━━━ Data for this exercise

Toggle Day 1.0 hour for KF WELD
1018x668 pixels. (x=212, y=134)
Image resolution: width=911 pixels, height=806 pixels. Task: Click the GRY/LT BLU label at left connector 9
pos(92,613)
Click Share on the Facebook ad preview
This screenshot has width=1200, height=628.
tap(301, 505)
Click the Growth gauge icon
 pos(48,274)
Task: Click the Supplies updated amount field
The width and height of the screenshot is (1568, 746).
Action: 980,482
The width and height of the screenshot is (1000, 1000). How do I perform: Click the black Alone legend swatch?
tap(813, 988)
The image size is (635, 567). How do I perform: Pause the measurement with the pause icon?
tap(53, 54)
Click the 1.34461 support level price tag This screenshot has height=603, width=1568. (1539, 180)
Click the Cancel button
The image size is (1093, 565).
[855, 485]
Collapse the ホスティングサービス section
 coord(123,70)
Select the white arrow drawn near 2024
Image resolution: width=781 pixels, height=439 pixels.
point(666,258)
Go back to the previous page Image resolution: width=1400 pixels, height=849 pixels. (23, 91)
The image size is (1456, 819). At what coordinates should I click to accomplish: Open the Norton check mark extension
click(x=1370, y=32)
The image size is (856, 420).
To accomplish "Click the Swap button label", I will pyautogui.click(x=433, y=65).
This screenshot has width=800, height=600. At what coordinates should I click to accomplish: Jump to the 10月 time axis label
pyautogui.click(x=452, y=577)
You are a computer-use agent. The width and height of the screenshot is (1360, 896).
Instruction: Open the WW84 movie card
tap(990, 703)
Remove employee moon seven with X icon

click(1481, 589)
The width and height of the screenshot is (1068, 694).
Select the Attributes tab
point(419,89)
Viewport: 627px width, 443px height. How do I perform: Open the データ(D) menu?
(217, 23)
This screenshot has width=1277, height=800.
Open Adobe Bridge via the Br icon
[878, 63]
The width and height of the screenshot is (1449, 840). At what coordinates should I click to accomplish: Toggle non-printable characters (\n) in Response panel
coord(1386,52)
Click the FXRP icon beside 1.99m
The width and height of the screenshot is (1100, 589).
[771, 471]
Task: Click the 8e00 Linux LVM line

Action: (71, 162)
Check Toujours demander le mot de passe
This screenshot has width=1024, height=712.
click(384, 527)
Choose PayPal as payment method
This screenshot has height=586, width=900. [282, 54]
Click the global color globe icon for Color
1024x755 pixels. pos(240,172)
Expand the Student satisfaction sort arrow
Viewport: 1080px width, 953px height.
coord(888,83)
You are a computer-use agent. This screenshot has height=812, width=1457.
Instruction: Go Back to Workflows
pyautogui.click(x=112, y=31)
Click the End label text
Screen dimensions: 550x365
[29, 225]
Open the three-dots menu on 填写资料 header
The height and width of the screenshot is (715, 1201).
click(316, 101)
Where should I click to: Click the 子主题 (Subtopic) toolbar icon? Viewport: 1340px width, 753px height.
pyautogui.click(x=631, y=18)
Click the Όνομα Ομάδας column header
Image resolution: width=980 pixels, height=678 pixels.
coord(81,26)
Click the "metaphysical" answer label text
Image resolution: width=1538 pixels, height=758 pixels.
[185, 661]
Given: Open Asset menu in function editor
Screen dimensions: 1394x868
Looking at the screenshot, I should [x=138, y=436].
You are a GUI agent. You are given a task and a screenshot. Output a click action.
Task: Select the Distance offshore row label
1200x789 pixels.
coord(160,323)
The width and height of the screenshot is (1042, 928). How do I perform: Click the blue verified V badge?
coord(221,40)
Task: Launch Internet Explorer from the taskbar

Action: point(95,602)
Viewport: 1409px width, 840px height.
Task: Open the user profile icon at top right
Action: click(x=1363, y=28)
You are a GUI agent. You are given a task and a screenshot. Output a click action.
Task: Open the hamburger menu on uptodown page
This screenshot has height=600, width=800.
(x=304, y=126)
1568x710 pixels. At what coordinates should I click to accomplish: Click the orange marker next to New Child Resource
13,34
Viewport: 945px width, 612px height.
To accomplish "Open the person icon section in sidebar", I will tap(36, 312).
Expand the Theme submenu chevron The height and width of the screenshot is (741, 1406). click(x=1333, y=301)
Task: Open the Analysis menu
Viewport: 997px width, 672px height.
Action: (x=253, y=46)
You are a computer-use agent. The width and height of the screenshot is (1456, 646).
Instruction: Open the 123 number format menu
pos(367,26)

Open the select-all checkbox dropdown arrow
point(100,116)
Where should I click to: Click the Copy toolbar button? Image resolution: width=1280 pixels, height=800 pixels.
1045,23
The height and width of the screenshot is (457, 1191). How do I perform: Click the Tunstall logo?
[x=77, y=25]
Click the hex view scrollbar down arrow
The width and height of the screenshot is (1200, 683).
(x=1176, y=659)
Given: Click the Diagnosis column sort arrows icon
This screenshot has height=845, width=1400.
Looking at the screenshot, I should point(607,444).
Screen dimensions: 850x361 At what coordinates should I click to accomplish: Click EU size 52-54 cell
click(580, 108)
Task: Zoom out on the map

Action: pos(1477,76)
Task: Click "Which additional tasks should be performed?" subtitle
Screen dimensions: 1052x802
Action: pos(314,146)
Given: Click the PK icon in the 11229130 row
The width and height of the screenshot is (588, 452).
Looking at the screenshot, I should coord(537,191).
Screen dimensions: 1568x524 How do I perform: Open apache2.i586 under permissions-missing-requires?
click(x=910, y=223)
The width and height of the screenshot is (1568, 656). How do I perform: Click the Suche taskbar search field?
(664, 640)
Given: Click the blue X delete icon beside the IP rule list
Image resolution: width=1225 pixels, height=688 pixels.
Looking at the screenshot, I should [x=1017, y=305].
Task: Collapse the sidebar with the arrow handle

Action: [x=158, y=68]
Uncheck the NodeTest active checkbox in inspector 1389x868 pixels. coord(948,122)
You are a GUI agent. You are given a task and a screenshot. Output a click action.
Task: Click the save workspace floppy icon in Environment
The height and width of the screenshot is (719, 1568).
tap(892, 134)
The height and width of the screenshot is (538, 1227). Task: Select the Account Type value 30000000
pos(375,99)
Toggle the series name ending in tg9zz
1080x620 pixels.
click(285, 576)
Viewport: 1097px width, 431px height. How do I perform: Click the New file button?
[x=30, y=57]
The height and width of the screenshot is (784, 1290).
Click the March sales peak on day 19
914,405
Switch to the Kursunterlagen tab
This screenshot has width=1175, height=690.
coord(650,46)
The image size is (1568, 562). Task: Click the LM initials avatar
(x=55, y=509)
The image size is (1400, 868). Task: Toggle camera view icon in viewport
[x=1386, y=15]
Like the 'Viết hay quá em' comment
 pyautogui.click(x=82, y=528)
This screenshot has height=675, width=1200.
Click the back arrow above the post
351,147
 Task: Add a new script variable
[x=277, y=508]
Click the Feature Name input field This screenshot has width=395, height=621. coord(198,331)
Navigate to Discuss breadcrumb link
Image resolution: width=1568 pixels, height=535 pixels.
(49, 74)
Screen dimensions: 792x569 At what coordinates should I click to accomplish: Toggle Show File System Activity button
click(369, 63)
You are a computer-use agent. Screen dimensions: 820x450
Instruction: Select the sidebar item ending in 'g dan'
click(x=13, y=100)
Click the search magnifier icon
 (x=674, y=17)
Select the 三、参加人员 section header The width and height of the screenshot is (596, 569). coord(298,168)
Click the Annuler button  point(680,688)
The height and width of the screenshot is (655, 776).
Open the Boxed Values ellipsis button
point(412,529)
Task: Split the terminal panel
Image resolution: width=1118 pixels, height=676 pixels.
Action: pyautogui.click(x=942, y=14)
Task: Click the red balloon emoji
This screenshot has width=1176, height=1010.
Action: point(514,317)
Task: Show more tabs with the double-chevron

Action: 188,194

━━━━━━

__Task brief__.
Reproduce every one of the records above word for word, changing nothing.

__Exercise solution__.
Toggle Day 1.0 hour for KF WELD
1018x668 pixels. (x=212, y=134)
Image resolution: width=911 pixels, height=806 pixels. Task: Click the GRY/LT BLU label at left connector 9
pos(92,613)
Click Share on the Facebook ad preview
This screenshot has width=1200, height=628.
tap(301, 505)
Click the Growth gauge icon
 pos(48,274)
Task: Click the Supplies updated amount field
The width and height of the screenshot is (1568, 746).
Action: 980,482
The width and height of the screenshot is (1000, 1000). How do I perform: Click the black Alone legend swatch?
tap(813, 988)
The image size is (635, 567). How do I perform: Pause the measurement with the pause icon?
tap(53, 54)
Click the 1.34461 support level price tag This screenshot has height=603, width=1568. (1539, 180)
Click the Cancel button
The image size is (1093, 565).
[855, 485]
Collapse the ホスティングサービス section
 coord(123,70)
Select the white arrow drawn near 2024
Image resolution: width=781 pixels, height=439 pixels.
point(666,258)
Go back to the previous page Image resolution: width=1400 pixels, height=849 pixels. (23, 91)
The image size is (1456, 819). At what coordinates should I click to accomplish: Open the Norton check mark extension
click(x=1370, y=32)
The image size is (856, 420).
To accomplish "Click the Swap button label", I will pyautogui.click(x=433, y=65).
This screenshot has width=800, height=600. At what coordinates should I click to accomplish: Jump to the 10月 time axis label
pyautogui.click(x=452, y=577)
You are a computer-use agent. The width and height of the screenshot is (1360, 896).
Instruction: Open the WW84 movie card
tap(990, 703)
Remove employee moon seven with X icon

click(1481, 589)
The width and height of the screenshot is (1068, 694).
Select the Attributes tab
point(419,89)
Viewport: 627px width, 443px height. How do I perform: Open the データ(D) menu?
(217, 23)
This screenshot has width=1277, height=800.
Open Adobe Bridge via the Br icon
[878, 63]
The width and height of the screenshot is (1449, 840). At what coordinates should I click to accomplish: Toggle non-printable characters (\n) in Response panel
coord(1386,52)
Click the FXRP icon beside 1.99m
The width and height of the screenshot is (1100, 589).
[771, 471]
Task: Click the 8e00 Linux LVM line

Action: (71, 162)
Check Toujours demander le mot de passe
This screenshot has width=1024, height=712.
click(384, 527)
Choose PayPal as payment method
This screenshot has height=586, width=900. [282, 54]
Click the global color globe icon for Color
1024x755 pixels. pos(240,172)
Expand the Student satisfaction sort arrow
Viewport: 1080px width, 953px height.
coord(888,83)
You are a computer-use agent. This screenshot has height=812, width=1457.
Instruction: Go Back to Workflows
pyautogui.click(x=112, y=31)
Click the End label text
Screen dimensions: 550x365
[29, 225]
Open the three-dots menu on 填写资料 header
The height and width of the screenshot is (715, 1201).
click(316, 101)
Where should I click to: Click the 子主题 (Subtopic) toolbar icon? Viewport: 1340px width, 753px height.
pyautogui.click(x=631, y=18)
Click the Όνομα Ομάδας column header
Image resolution: width=980 pixels, height=678 pixels.
coord(81,26)
Click the "metaphysical" answer label text
Image resolution: width=1538 pixels, height=758 pixels.
[185, 661]
Given: Open Asset menu in function editor
Screen dimensions: 1394x868
Looking at the screenshot, I should [x=138, y=436].
You are a GUI agent. You are given a task and a screenshot. Output a click action.
Task: Select the Distance offshore row label
1200x789 pixels.
coord(160,323)
The width and height of the screenshot is (1042, 928). How do I perform: Click the blue verified V badge?
coord(221,40)
Task: Launch Internet Explorer from the taskbar

Action: point(95,602)
Viewport: 1409px width, 840px height.
Task: Open the user profile icon at top right
Action: click(x=1363, y=28)
You are a GUI agent. You are given a task and a screenshot. Output a click action.
Task: Open the hamburger menu on uptodown page
This screenshot has height=600, width=800.
(x=304, y=126)
1568x710 pixels. At what coordinates should I click to accomplish: Click the orange marker next to New Child Resource
13,34
Viewport: 945px width, 612px height.
To accomplish "Open the person icon section in sidebar", I will tap(36, 312).
Expand the Theme submenu chevron The height and width of the screenshot is (741, 1406). click(x=1333, y=301)
Task: Open the Analysis menu
Viewport: 997px width, 672px height.
Action: (x=253, y=46)
You are a computer-use agent. The width and height of the screenshot is (1456, 646).
Instruction: Open the 123 number format menu
pos(367,26)

Open the select-all checkbox dropdown arrow
point(100,116)
Where should I click to: Click the Copy toolbar button? Image resolution: width=1280 pixels, height=800 pixels.
1045,23
The height and width of the screenshot is (457, 1191). How do I perform: Click the Tunstall logo?
[x=77, y=25]
Click the hex view scrollbar down arrow
The width and height of the screenshot is (1200, 683).
(x=1176, y=659)
Given: Click the Diagnosis column sort arrows icon
This screenshot has height=845, width=1400.
Looking at the screenshot, I should point(607,444).
Screen dimensions: 850x361 At what coordinates should I click to accomplish: Click EU size 52-54 cell
click(580, 108)
Task: Zoom out on the map

Action: pos(1477,76)
Task: Click "Which additional tasks should be performed?" subtitle
Screen dimensions: 1052x802
Action: pos(314,146)
Given: Click the PK icon in the 11229130 row
The width and height of the screenshot is (588, 452).
Looking at the screenshot, I should coord(537,191).
Screen dimensions: 1568x524 How do I perform: Open apache2.i586 under permissions-missing-requires?
click(x=910, y=223)
The width and height of the screenshot is (1568, 656). How do I perform: Click the Suche taskbar search field?
(664, 640)
Given: Click the blue X delete icon beside the IP rule list
Image resolution: width=1225 pixels, height=688 pixels.
Looking at the screenshot, I should [x=1017, y=305].
Task: Collapse the sidebar with the arrow handle

Action: [x=158, y=68]
Uncheck the NodeTest active checkbox in inspector 1389x868 pixels. coord(948,122)
You are a GUI agent. You are given a task and a screenshot. Output a click action.
Task: Click the save workspace floppy icon in Environment
The height and width of the screenshot is (719, 1568).
tap(892, 134)
The height and width of the screenshot is (538, 1227). Task: Select the Account Type value 30000000
pos(375,99)
Toggle the series name ending in tg9zz
1080x620 pixels.
click(285, 576)
Viewport: 1097px width, 431px height. How do I perform: Click the New file button?
[x=30, y=57]
The height and width of the screenshot is (784, 1290).
Click the March sales peak on day 19
914,405
Switch to the Kursunterlagen tab
This screenshot has width=1175, height=690.
coord(650,46)
The image size is (1568, 562). Task: Click the LM initials avatar
(x=55, y=509)
The image size is (1400, 868). Task: Toggle camera view icon in viewport
[x=1386, y=15]
Like the 'Viết hay quá em' comment
 pyautogui.click(x=82, y=528)
This screenshot has height=675, width=1200.
Click the back arrow above the post
351,147
 Task: Add a new script variable
[x=277, y=508]
Click the Feature Name input field This screenshot has width=395, height=621. coord(198,331)
Navigate to Discuss breadcrumb link
Image resolution: width=1568 pixels, height=535 pixels.
(49, 74)
Screen dimensions: 792x569 At what coordinates should I click to accomplish: Toggle Show File System Activity button
click(369, 63)
You are a computer-use agent. Screen dimensions: 820x450
Instruction: Select the sidebar item ending in 'g dan'
click(x=13, y=100)
Click the search magnifier icon
 (x=674, y=17)
Select the 三、参加人员 section header The width and height of the screenshot is (596, 569). coord(298,168)
Click the Annuler button  point(680,688)
The height and width of the screenshot is (655, 776).
Open the Boxed Values ellipsis button
point(412,529)
Task: Split the terminal panel
Image resolution: width=1118 pixels, height=676 pixels.
Action: pyautogui.click(x=942, y=14)
Task: Click the red balloon emoji
This screenshot has width=1176, height=1010.
Action: point(514,317)
Task: Show more tabs with the double-chevron

Action: 188,194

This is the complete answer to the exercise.